En el campo de la reproducción asistida, la orden modifica el anexo III del RD 1030/2006 eliminando la restricción que impedía a mujeres con fallo ovárico prematuro acceder a la fecundación in vitro con óvulos donados a partir de los 36 años. Ahora se aplicará el mismo criterio general que para el resto de indicaciones de FIV, permitiendo el tratamiento hasta los 40 años para mujeres y personas transexuales con capacidad de gestar.

En cuanto a rehabilitación, se adapta la cartera de servicios según la Ley 3/2024, enfocando las intervenciones en pacientes con déficit funcional para recuperar o mantener la máxima autonomía y calidad de vida. Esto se aplica especialmente en casos de esclerosis lateral amiotrófica (ELA) y otras enfermedades complejas con curso irreversible.

Se amplían los servicios de rehabilitación para afecciones musculoesqueléticas, neurológicas, cardiovasculares y respiratorias, integrando fisioterapia, terapia ocupacional y logopedia vinculadas directamente a procesos patológicos tratados en el SNS. También se incorporan métodos técnicos como ortoprótesis reguladas en el anexo VI de la cartera de servicios comunes.

Cambios en vigilancia y comité de genética

La orden introduce cambios significativos en el anexo I del Real Decreto 1030/2006, que regula la cartera de servicios de salud pública, y enfatiza el "modelo social de la salud". Reconoce que la salud depende no solo de factores biológicos y asistenciales, sino también de condiciones sociales, económicas, culturales y ambientales, promoviendo acciones intersectoriales para reducir desigualdades.

En vigilancia en salud pública, se alinean los sistemas con la Estrategia de Vigilancia y la Red Estatal de Vigilancia, estableciendo mecanismos específicos para enfermedades no transmisibles, transmisibles, salud laboral y ambiental, junto con sistemas de alerta precoz y respuesta continua.

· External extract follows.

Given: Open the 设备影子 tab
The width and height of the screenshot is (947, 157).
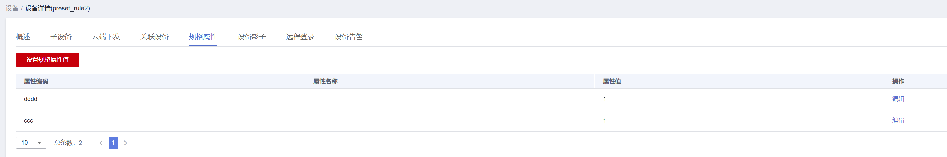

Se exige la elaboración de planes estatales y autonómicos para enfrentar amenazas sanitarias.

Los sistemas de vigilancia deben ofrecer análisis desagregados según desigualdades, incluyendo indicadores de inclusión social y equidad. Además, en los sistemas de alerta se prevén canales informativos accesibles y estrategias para combatir la infodemia y la desinformación.

Finalmente, la orden modifica la composición del Comité Asesor para la Cartera Común de Servicios en Genética, incorporando dos vocalías que representan federaciones y agrupaciones de asociaciones de pacientes. Este cambio fortalece la participación de personas afectadas en las decisiones relativas a los servicios genéticos comunes.